Si è fatto un gran parlare e un gran scrivere della presunta anomalia del supereroe Uomo Ragno rispetto ai colleghi, ossia del suo essere oberato dai problemi del ragazzo qualunque, della sua “normalità” di fondo, del suo vivere il (super)potere come una dolorosa responsabilità più grande di lui... beh, non sono mai stato un accanito fumettaro, ma la mia generica conoscenza dell’universo della Marvel mi porterebbe ad andarci cauto: non mi risulta, infatti, che l’Uomo Ragno rappresenti un’inversione di tendenza così netta rispetto ai supereroi mascherati classici, quasi sempre, ognuno a modo suo, dotati di vulnerabilissima invulnerabilità (cosa diremo/scriveremo, allora, di quel poveraccio di Bruce Banner quando uscirà l’Hulk diretto da Ang Lee?...). Allo stesso modo, si è detto/scritto tutto anche sulla “perfezione” di Tobey Maguire nella parte di Spider-Man, del suo physique du role, del suo sguardo timido e sicuro a un tempo. Condivido e sottoscrivo. Decisamente meno convincente mi è sembrata invece l’interpretazione di Dafoe, spaesato e imbalsamato come non mai (o come sempre?), e quella di un James Franco davvero anonimo e poco convinto. Per la Dunst, conviene invece affidarsi alle illuminanti parole dello stesso Maguire: “Kirsten è una brava attrice e una graziosa ragazza”.

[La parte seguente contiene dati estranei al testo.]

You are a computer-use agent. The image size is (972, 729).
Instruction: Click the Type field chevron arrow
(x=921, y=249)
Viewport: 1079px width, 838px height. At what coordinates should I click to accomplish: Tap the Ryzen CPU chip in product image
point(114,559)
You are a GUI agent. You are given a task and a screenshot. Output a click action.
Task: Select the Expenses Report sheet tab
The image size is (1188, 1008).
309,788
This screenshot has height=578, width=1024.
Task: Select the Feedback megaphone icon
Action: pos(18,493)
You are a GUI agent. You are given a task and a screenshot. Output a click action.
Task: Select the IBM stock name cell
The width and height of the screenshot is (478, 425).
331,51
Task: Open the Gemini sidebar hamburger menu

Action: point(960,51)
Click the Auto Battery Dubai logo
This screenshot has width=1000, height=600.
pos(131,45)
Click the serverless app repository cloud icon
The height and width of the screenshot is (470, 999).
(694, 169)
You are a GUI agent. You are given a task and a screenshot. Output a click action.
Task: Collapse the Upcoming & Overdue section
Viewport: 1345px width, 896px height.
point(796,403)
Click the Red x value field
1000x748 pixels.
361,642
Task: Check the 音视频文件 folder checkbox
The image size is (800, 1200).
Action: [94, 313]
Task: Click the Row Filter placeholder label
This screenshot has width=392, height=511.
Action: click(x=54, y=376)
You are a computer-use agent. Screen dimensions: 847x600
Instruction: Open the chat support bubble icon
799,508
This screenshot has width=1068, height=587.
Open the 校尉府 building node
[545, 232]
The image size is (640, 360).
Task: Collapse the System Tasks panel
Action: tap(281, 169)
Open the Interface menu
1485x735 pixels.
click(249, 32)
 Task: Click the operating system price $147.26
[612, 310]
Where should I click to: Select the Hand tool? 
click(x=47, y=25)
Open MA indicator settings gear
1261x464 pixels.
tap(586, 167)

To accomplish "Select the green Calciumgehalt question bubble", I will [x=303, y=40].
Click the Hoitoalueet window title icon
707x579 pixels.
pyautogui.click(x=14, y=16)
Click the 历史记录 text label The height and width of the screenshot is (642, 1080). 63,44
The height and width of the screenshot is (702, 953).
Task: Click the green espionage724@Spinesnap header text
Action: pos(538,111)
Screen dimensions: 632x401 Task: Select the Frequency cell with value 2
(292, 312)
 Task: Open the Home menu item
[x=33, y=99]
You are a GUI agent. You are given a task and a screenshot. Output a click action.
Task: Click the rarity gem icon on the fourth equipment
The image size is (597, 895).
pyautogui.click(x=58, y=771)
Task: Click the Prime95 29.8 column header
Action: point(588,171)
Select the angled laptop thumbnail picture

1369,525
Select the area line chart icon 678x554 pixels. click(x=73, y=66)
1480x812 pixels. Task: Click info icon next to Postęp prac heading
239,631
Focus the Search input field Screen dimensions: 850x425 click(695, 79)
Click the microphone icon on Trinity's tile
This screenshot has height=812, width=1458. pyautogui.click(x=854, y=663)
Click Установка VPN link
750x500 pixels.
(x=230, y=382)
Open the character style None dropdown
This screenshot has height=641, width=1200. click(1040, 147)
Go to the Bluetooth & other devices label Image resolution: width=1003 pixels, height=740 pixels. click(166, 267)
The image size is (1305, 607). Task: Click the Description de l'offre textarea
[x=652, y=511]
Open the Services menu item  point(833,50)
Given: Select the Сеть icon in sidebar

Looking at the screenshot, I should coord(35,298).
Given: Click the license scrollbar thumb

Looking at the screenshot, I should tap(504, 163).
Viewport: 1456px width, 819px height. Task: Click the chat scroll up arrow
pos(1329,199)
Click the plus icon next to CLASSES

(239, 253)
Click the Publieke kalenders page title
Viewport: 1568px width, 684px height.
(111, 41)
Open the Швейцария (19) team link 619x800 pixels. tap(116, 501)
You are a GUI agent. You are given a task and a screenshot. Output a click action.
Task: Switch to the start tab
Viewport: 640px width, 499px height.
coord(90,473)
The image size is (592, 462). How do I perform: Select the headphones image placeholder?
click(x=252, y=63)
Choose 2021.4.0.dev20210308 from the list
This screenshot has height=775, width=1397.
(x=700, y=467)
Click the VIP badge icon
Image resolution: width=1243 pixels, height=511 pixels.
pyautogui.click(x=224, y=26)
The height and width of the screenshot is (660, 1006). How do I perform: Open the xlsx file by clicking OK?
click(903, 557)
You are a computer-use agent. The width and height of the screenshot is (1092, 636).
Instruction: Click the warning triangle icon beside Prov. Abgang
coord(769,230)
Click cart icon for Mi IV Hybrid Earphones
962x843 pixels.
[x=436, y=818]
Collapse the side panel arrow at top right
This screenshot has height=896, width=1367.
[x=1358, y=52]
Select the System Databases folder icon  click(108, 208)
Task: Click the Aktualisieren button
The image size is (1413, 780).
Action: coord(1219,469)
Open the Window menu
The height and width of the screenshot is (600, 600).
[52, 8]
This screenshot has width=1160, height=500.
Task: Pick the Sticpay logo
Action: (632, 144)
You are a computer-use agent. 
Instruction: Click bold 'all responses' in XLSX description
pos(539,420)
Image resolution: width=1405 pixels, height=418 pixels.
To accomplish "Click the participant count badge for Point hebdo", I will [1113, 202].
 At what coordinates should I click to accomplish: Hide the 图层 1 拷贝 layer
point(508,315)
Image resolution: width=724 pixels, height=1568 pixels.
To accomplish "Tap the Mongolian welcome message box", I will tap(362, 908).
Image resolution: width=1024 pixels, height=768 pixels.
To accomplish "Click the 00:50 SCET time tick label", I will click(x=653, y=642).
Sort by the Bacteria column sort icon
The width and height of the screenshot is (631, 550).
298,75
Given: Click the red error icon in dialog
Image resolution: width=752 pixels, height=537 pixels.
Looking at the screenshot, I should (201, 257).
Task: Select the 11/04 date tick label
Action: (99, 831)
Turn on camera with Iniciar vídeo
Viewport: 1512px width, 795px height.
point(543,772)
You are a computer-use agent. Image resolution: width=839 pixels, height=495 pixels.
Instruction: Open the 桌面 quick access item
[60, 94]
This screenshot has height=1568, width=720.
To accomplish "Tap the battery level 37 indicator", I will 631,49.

Ipotesi di epilogo di una recensione esapartita: due parole due sul grande Sam Raimi

Raimi, che dire... senza fronzoli e supponenze, ma con tanta umiltà e il DNA del Regista DOC, continua a non sbagliare un colpo, dagli entusiasma(n)ti esordi “caserecci”, a Capolavori limpidi e cristallini come A Simple Plan, passando per sottovalutati e inattaccabili gioiellini alla For Love Of The Game o The Gift. Fino a Spider-Man, che non sarà forse il Sam Raimi al suo meglio, ma che dimostra come sia possibile lanciarsi in un’operazione rischiosa e fare gli incassi più alti della storia del cinema sacrificando solo qualche impercettibile briciola della propria consolidata personalità/autorialità. Scusate se è poco...

Il (super)potere? Un talento ed una maledizione, una grande responsabilità che porta con sé dubbi e sensi di colpa, ansie di rivalsa ed esaltazione, moti egoistici e spinte altruistiche. La striscia originale ideata da Stan Lee era un appassionante romanzo di formazione, dove il giovane lettore poteva identificarsi in tutto e per tutto con il protagonista timido ed emarginato, segretamente innamorato, sconvolto ed insieme entusiasta dei cambiamenti che il suo corpo, in fase di crescita, stava subendo. Poco importava il "dettaglio" allegorico del superuomo in costume impegnato in lotte titaniche con uomini malvagi: ogni volta che Parker usciva vittorioso era un insieme di valori ad avere la meglio contro le tentazioni del Male. I superpoteri, però, non risolvono la vita di tutti i giorni: Peter porterà per sempre la croce di un rimorso (lo zio ucciso) e il fardello di restare nell'ombra per proteggere le persone che ama, imparando che doni e dolori s'accompagnano sempre. Il merito più grande dello sceneggiatore David Koepp e di Raimi è stato quello di aver rispettato (quasi) alla lettera il "cuore" e il racconto originali, senza farsi sedurre dalla moda che demanda le matrici fantastiche ai totalizzanti effetti speciali. Il loro Uomo Ragno (da dimenticare il precedente, diretto da Swackhamer nel 1977) è, prima di tutto, focalizzato su di un ragazzino qualsiasi del Queens, innamorato e pieno di problemi, immerso in un mondo reale, impacciato nel prendere dimestichezza con le nuove facoltà (divertente!), indeciso su come utilizzarle, impavido di fronte alle perdite e le pene che portano molti a sposare il lato oscuro. La figura di Goblin, in questo senso, gli è speculare e contraria, anche lei vittima di uno sdoppiamento di personalità (l'allegoria del bacio con l'aracnide rovesciato è splendida). Non bisogna permettere ai folletti malvagi (Goblin) di demolire i sogni con miraggi fittizi (i trucchi, peraltro ancora lontani dalla perfezione: le animazioni in digitale conservano un che d'artificioso, vedi il ragnetto che vola appeso ai fili). Come nelle migliori favole, un complesso gioco di specchi vive con umiltà nelle maglie di un racconto semplice, che cede alle facili lusinghe solo in un'occasione (l'orgoglio del popolo di New York contro Goblin/Bin Laden: effetto 11 Settembre), cita i colleghi (Superman e Matrix) e poggia saldamente su di un casting perfetto, Maguire in testa.